> _PAGE EXCERPT_
»»

I could no longer walk the talk. Nor could I talk the walk. I could barely grunt. The doctor put me on total vocal rest, and since I don't own a wheelchair, I was reduced to crawling.

The laryngitis isn't a big deal -- it just meant Michelle could say all kinds of things and I was reduced to furiously scribbling responses on a pad, which she refused to read. The foot pain was really the issue -- not just the immobility, which is an inconvenience, but the sheer exhaustion of being in throbbing pain day and night. After a lifetime of martial arts, I have a high pain threshold. I've inflicted a lot of suffering on myself, which may have been stupid, but at least I never felt fragile.

Suddenly now my bones seemed hollow and brittle, like those of a small bird. Every step sent lightning bolts of urgent messages to my brain. In the fight world, we like to say that "pain is just information." You can choose how you react to it. And you know the old saying, "Everything happens for a reason."

On the other hand, sometimes the reason sucks. Last night, as I was moving painfully across the floor on all fours, like a fat sad grunting bug, I thought, "Things are going pretty well for me. If only those idiots from high school could see me now. Trying to get to the bathroom while bruising my knees on the stone floors, like a boss. "

But I'm an optimist. I like to see the glass half full, even when the glass just broke in half and cut your finger. So while meditating on the arising of sensations which mortals call "pain," I began to look for a silver lining.

There's a Buddhist prayer, which is basically, "Whether circumstances seems good or bad, inspire me to maintain a habit of happiness." Consoling myself with the thought that I was paying off a karmic debt, I began to think, OK, what's the upside here? Now that I can't speak or walk, at least I can relate better to Lev's been through in the first 16 months of his life. Now I can understand how frustrating it must be for him to have a head full of bat-shit thoughts and be unable to express them clearly, or to want to run across the room like a graceful gazelle, but instead move like a scalded chimp. The lesson I of the injury was empathy: Now I know how Lev feels.

Turns out I was wrong.

According to new research, babies don't feel like fat old men with laryngitis and foot injuries. They feel more like hippies on acid. For the first time ever, scientists have scanned the brains of people using LSD and discovered the drug makes our brain less compartmentalized, and more like the mind of a baby. We adults spend all day identifying, judging and organizing our thoughts and experiences into tidy little boxes. Babies just throw all their experiences into one glorious pile. It turns out your brain on LSD resembles your brain when you were an infant: free and unconstrained, which explains why your baby is hyper-emotional and imaginative and likes Phish.

Of course, the most difficult thing about being sick and injured, is you want to be babied. But your baby also wants to be babied. And last night, Michelle began feeling not so well. So for one Larry David-ish moment, all three of us were laying in bed moaning. Michelle was clutching her stomach, saying she felt nauseous. I was trying to use a kitchen towel to wrap an ice pack to my foot. Lev was crying about God knows what. And I thought, Look at the three of us. This is what we get for not taking drugs?

Health might not be wealth, but illness really is like poverty. It leaves you in a state of constant wanting. Which magnifies our basic stance of petulant dissatisfaction. And just like LSD, illness and injury can also lead to a breakthrough, a change in consciousness.

When I woke up this morning, Lev was smiling and dazed in the sunlight, his little head of curly hair like a dandelion fluff, and I crawled to the bathroom thinking, This is alright. You notice a lot about the floor when you're on all fours. I saw the little divots in the tiles that Lev stick his fingers into, and a piece of what I hope was an apple. And then it hit me: instead of me taking acid to understand how Lev sees the world, all I needed to do is spend a little more time crawling.

The moral of the story is that sickness and injury can be a blessing in disguise, to the degree that they force us to slow down and take a fresh look at ourselves. Getting up close and personal with the floor is a great way to learn to relate to you baby. And sometimes you gotta get low if you want to get high.

««

[Source records]
»»

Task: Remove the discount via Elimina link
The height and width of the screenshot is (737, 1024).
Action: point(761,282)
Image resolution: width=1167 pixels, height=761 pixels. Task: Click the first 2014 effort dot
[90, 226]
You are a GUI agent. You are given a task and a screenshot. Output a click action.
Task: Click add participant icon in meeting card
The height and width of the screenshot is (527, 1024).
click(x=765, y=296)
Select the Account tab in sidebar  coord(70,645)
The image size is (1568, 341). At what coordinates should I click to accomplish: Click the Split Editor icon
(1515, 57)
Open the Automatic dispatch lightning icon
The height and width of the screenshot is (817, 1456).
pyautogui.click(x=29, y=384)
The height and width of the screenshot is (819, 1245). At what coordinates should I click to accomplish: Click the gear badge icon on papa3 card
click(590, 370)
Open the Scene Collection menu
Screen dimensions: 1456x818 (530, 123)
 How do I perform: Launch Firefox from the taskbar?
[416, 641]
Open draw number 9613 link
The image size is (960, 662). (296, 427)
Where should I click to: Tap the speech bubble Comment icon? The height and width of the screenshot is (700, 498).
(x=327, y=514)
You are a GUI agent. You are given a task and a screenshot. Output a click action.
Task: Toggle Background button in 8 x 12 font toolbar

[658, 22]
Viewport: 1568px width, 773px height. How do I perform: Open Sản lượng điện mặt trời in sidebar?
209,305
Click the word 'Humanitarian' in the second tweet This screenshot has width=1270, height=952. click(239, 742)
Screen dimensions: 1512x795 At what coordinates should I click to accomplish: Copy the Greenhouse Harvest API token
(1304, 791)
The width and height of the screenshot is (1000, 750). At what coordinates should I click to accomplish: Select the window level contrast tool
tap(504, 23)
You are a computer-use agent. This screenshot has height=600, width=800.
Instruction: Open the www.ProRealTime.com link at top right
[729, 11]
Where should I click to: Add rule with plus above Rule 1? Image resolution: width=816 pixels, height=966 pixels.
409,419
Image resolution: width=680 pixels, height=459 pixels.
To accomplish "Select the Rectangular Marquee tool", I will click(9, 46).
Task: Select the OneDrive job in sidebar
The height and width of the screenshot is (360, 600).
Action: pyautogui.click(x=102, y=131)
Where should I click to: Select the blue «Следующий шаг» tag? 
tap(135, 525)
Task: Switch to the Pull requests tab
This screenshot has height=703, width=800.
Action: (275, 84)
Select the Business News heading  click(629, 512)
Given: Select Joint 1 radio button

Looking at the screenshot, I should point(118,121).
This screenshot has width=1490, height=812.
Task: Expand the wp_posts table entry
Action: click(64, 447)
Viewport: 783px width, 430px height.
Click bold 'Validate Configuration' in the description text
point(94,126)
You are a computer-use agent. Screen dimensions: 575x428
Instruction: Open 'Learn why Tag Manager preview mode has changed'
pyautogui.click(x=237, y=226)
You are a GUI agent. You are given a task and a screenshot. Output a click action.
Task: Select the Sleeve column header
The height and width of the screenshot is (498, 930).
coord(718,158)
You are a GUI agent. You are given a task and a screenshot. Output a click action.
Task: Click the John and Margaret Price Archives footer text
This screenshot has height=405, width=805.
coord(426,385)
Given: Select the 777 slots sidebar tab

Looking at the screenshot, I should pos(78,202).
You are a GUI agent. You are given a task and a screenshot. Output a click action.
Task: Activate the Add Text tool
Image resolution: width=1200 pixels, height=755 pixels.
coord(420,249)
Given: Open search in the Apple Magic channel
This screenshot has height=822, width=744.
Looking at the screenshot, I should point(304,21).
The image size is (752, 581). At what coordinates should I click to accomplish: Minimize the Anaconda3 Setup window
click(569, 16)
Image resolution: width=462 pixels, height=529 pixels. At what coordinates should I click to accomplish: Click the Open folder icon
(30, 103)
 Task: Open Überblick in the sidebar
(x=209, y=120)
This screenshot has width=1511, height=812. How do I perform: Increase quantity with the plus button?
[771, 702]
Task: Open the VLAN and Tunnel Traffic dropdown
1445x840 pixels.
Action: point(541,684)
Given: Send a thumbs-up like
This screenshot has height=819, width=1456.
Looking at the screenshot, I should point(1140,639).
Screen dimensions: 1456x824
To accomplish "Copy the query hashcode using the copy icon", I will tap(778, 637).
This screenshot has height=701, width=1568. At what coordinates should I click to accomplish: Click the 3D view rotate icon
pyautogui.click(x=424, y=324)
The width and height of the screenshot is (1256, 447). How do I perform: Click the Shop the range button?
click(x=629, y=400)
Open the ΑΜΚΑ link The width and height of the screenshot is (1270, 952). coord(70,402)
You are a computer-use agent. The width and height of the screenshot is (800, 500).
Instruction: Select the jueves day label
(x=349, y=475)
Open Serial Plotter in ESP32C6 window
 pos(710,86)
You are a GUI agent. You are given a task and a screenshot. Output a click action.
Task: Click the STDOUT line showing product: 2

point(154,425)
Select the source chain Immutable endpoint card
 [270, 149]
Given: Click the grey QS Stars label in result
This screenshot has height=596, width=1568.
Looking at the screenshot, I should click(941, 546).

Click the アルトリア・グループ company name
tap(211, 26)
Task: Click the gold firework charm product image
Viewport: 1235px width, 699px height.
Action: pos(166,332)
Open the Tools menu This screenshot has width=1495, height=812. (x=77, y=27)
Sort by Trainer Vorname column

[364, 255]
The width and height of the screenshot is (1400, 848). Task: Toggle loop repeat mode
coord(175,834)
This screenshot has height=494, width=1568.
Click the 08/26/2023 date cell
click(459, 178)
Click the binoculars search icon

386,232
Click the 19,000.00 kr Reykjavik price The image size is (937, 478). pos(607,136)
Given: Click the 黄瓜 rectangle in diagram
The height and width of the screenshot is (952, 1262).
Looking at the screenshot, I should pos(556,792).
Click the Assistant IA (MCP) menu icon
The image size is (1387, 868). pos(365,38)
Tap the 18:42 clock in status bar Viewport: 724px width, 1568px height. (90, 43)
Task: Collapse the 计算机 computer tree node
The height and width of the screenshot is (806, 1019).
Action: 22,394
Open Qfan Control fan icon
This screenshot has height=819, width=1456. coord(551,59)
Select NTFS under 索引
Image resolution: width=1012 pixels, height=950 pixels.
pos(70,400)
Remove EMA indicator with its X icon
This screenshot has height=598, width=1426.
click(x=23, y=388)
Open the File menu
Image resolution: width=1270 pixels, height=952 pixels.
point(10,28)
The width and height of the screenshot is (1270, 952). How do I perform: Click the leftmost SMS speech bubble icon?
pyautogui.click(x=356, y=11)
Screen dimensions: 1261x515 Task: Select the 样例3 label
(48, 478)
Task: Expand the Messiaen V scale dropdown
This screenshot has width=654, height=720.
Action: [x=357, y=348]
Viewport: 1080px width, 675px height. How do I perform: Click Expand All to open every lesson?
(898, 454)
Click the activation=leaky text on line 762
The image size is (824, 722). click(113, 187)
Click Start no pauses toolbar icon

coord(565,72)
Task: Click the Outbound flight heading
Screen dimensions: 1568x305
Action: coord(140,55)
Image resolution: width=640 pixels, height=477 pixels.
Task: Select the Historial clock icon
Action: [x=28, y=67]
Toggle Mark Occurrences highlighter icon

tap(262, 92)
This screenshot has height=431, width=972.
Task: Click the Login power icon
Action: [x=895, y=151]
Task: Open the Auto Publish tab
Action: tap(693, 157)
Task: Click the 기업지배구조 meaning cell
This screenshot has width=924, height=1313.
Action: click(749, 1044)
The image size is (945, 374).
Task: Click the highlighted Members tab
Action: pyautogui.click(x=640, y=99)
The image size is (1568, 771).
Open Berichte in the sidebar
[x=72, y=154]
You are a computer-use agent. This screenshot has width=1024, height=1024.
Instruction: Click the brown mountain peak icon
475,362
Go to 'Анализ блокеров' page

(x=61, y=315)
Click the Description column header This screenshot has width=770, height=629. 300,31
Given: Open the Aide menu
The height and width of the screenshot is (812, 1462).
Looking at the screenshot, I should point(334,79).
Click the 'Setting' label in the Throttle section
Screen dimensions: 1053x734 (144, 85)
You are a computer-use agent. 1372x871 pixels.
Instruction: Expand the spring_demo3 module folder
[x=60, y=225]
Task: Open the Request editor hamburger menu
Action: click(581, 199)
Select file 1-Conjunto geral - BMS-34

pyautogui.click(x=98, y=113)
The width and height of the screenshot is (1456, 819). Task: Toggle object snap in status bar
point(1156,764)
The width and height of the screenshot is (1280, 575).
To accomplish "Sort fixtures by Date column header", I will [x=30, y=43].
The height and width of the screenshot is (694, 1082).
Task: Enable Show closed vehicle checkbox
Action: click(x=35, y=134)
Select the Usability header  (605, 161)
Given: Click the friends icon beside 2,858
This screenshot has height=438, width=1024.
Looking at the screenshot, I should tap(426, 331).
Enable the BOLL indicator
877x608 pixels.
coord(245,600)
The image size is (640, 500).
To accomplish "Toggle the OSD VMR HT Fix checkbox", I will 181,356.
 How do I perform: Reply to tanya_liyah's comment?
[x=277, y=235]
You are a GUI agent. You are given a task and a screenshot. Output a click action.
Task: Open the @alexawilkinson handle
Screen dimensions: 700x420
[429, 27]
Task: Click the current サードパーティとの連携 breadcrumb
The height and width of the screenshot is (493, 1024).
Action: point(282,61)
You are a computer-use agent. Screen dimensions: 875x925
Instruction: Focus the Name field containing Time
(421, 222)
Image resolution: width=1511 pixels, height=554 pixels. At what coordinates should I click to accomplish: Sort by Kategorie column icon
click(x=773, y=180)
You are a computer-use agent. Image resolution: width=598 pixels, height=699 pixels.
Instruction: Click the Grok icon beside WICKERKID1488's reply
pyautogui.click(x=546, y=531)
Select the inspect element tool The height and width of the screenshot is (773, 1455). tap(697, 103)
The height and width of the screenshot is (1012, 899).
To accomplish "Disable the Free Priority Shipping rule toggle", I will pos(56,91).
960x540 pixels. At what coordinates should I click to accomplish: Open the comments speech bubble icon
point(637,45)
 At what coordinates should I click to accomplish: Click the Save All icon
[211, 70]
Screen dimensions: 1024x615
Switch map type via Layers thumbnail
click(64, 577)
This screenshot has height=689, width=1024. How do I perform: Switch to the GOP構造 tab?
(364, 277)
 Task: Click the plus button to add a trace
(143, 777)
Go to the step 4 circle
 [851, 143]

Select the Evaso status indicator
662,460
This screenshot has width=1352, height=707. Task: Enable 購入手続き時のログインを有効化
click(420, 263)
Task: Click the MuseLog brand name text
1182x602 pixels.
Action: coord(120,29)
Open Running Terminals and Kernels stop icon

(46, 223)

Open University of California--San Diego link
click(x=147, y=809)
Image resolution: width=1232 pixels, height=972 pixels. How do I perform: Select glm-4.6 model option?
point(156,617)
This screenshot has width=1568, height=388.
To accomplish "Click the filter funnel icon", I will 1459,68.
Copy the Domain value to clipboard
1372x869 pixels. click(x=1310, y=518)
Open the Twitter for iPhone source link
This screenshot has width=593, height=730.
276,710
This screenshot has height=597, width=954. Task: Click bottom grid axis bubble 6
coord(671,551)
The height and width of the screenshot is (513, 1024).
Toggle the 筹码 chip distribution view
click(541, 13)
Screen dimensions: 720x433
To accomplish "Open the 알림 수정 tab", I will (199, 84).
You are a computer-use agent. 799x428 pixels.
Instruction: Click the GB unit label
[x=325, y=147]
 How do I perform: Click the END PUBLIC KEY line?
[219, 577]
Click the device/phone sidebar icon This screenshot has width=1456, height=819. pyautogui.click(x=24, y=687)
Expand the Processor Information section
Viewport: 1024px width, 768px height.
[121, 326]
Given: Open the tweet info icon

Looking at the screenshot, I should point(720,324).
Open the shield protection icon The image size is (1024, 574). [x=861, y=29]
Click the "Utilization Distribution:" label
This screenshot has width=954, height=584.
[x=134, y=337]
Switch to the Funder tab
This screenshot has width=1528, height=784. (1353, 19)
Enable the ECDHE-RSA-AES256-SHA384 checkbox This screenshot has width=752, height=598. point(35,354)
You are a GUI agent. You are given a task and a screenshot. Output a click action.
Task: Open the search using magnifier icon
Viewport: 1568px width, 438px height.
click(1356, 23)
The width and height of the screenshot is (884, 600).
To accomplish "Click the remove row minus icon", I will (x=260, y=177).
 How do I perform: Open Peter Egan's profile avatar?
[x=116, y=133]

««

> _WHAT IS ASKED_
Write out the passage of the essay on injury and parenthood verbatim, starting at "There's a Buddhist" and ending at "how Lev feels.". The records are separate material, unrelated to the essay.

> _CORRECT RESPONSE_
There's a Buddhist prayer, which is basically, "Whether circumstances seems good or bad, inspire me to maintain a habit of happiness." Consoling myself with the thought that I was paying off a karmic debt, I began to think, OK, what's the upside here? Now that I can't speak or walk, at least I can relate better to Lev's been through in the first 16 months of his life. Now I can understand how frustrating it must be for him to have a head full of bat-shit thoughts and be unable to express them clearly, or to want to run across the room like a graceful gazelle, but instead move like a scalded chimp. The lesson I of the injury was empathy: Now I know how Lev feels.